でも意外なことに、最前線でアメリカと戦っていた日本海軍では、英語を口にするのは全く自由だったという。
海軍軍人としての日々は、市民生活に比べても窮屈なところがはるかに少なかった__と、海軍士官だった作家の阿川弘之が回想している。
やがて海軍でも戦死者が続出し、兵が足りなくなった。海軍兵学校では生徒の卒業年度を繰り上げて、短期間で兵士を育てて戦場に送ろうとした。
そこに立ちはだかったのが、兵学校校長の井上成実。女性的な名前だが、ヒゲの海軍大将だ。その生涯が、阿川の著作「井上成実」に詳しい。
命を捨てることも厭わない、白虎隊ばりの戦士を促成栽培するつもりの教官たちに、井上は宣言する。

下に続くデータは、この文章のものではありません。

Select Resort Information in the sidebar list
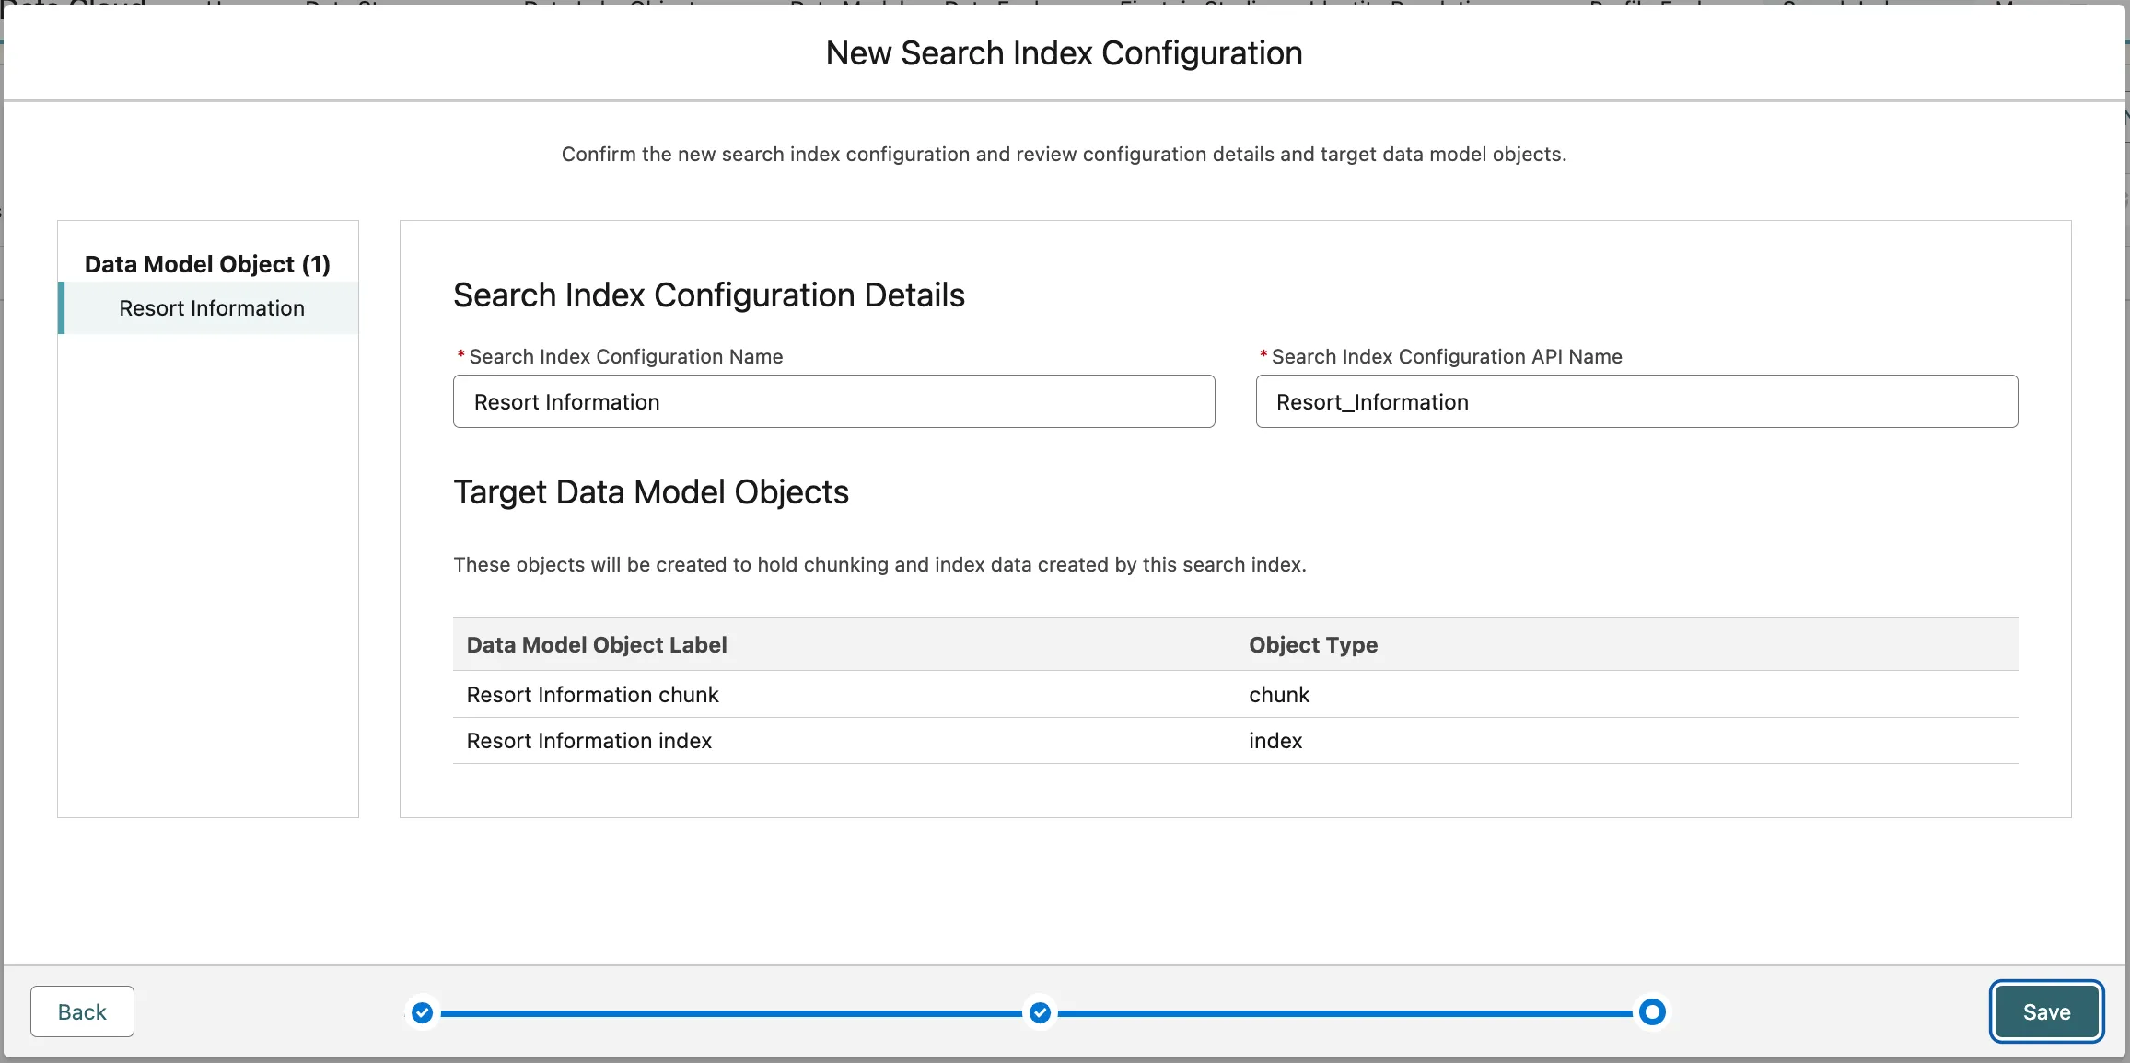pos(211,308)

「基礎教養に不可欠な普通学の時間を削減してはいかん。減らすなら軍事学の方を減らせ。英語の廃止なぞ絶対認めない」
戦争中の兵学校校長でありながら、井上が目指したのは兵隊づくりではなかった。生徒をジェントルマンに育てようとした。
「ジェントルマンの教養と自恃の精神を身につけた人間なら、戦場へ出て戦士としても必ず立派な働きをする」
「目先の役に立つだけの人間では、状況に大きな変化が起きた時、自らの判断で対処することができないヨ」
周囲が不可解に思った井上の言動。実は彼は、この時すでに日本の敗戦を見越していた。戦後の日本を復興させるのが自分の生徒たちだと知っていたから、軍事学でなく基礎教養に力を入れたのだ。

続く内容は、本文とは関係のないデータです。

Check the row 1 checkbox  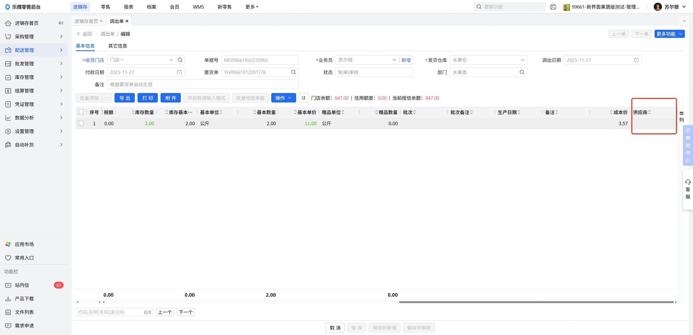(x=81, y=123)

戦争はあくまで一時期の現象であって、長期の現象ではない。軍人でありながらそれを見据えていた井上は、「海軍きっての知性」と評価されている。
当時、日本の20倍の工業力と資源を持っていたアメリカ相手に、なぜ勝つ見込みのない戦争を始めたのか。8月が来るたび、いつも不思議に思う。
この8月はサマーキャンプで、都会の小学生と秘密基地を作って遊んだ。チナ、レン、コハル、サユミ、リョウタ、ユウカ・・・彼らの両親はもちろん、おじいちゃん、おばあちゃんも、ほとんどが戦後生まれだ。
戦争を知らない私たちでも、一般教養と語学を身につけ、世界を見渡す視野の広さを持ってさえいれば、2度とあのような過ちは繰り返さないように思う。